Each line of the data must be given back verbatim, with pictures removed.

»»

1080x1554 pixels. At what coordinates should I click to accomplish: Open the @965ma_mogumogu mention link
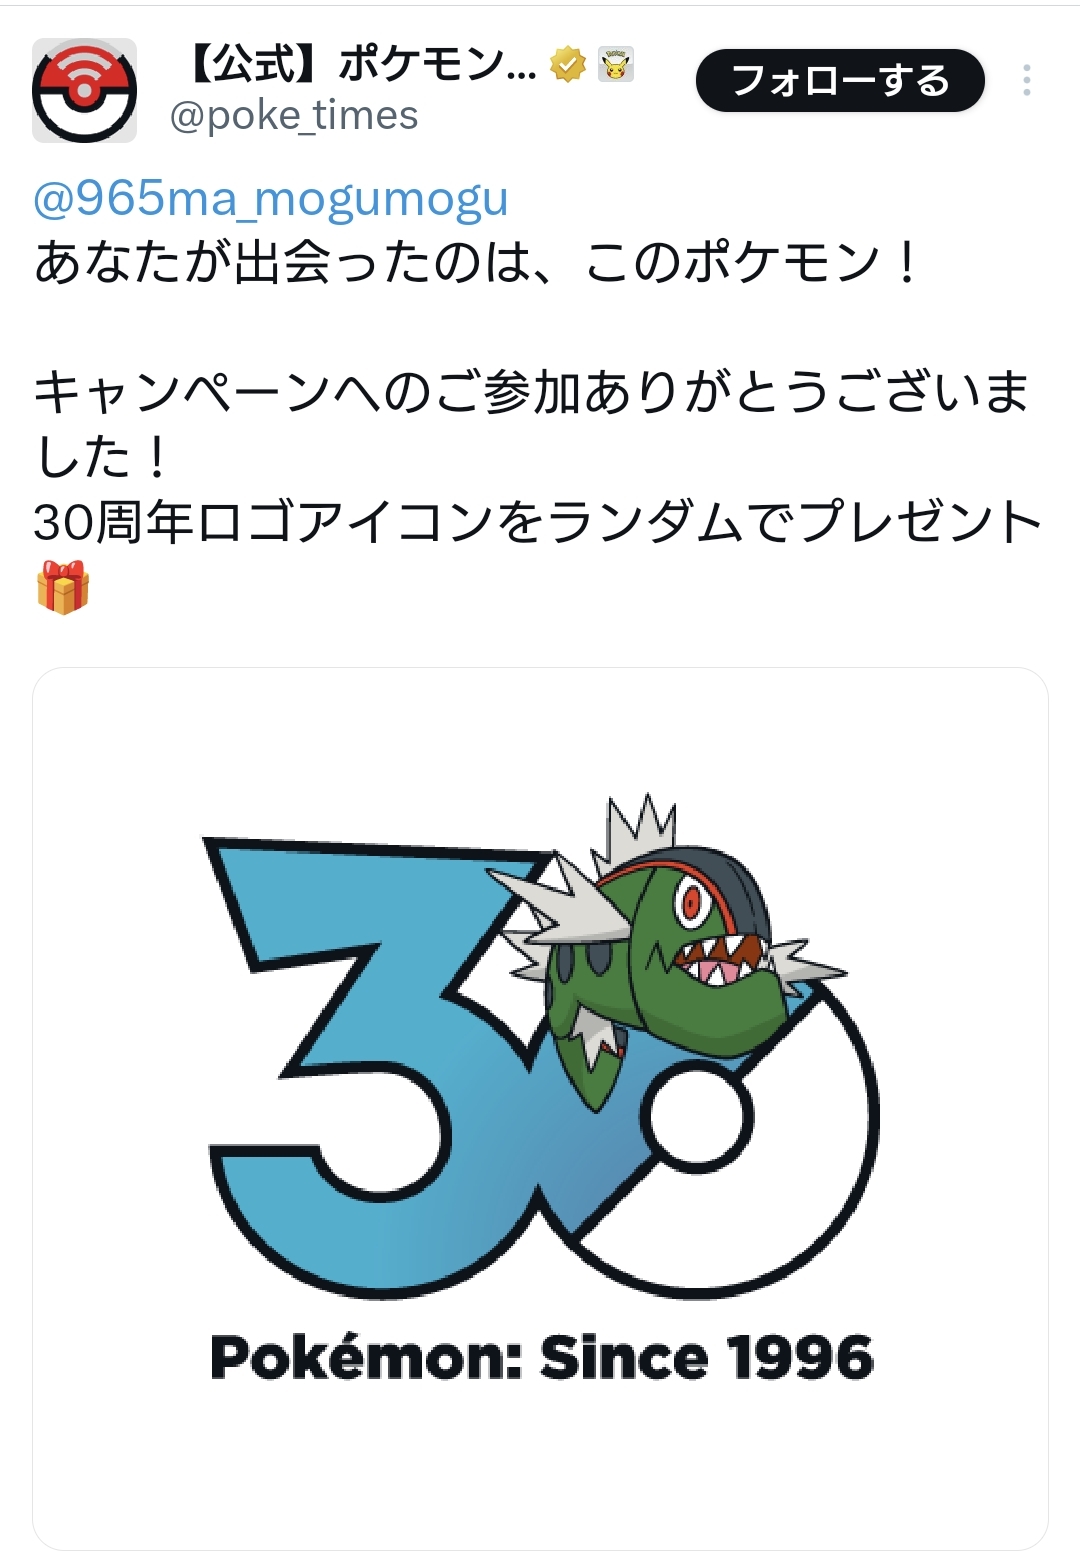click(x=271, y=198)
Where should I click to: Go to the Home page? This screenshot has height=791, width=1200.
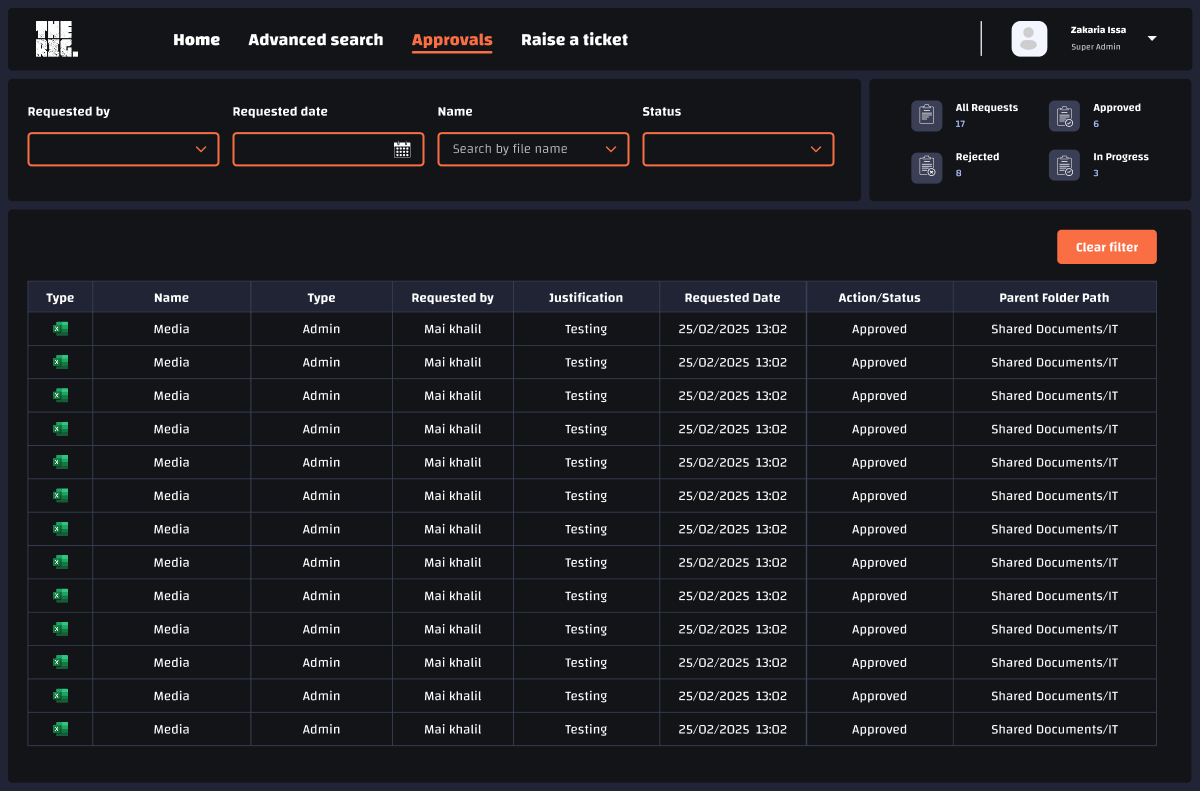coord(196,40)
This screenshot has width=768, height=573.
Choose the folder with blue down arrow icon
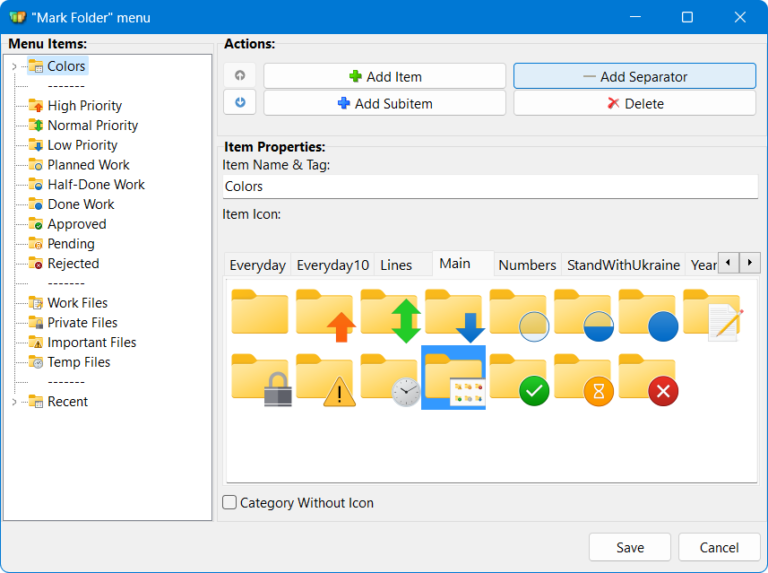(x=454, y=314)
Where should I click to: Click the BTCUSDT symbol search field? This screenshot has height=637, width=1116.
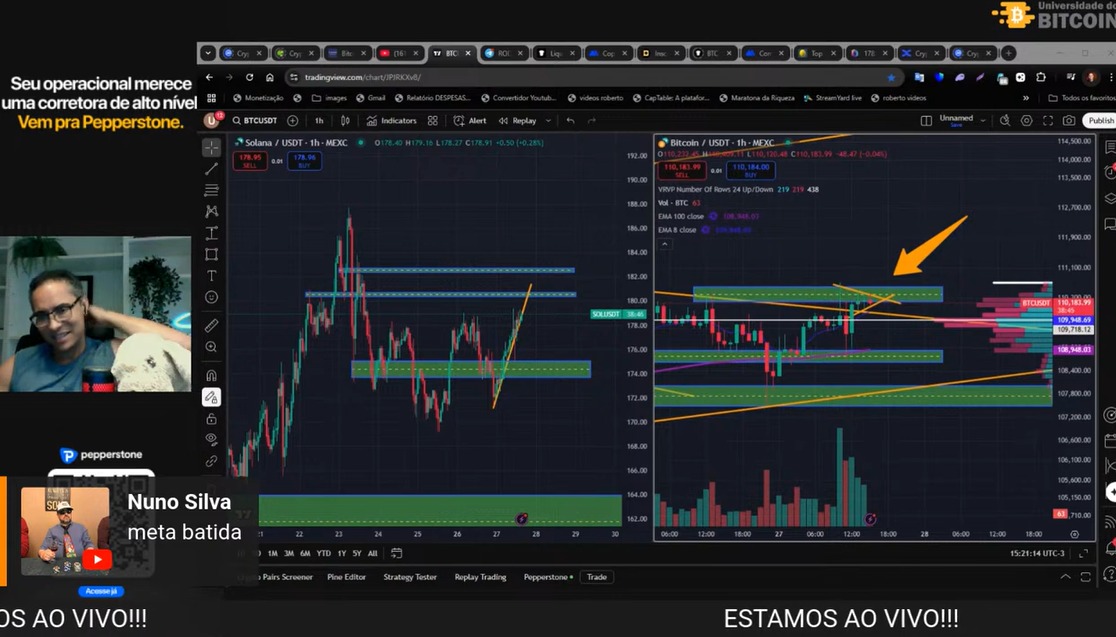[260, 120]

««

Response -
1080x1554 pixels. At what coordinates should I click to accomplish: Open the @965ma_mogumogu mention link
click(x=271, y=198)
Where should I click to: Go to the Home page? This screenshot has height=791, width=1200.
coord(196,40)
This screenshot has width=768, height=573.
Choose the folder with blue down arrow icon
(x=454, y=314)
Where should I click to: Click the BTCUSDT symbol search field? This screenshot has height=637, width=1116.
[260, 120]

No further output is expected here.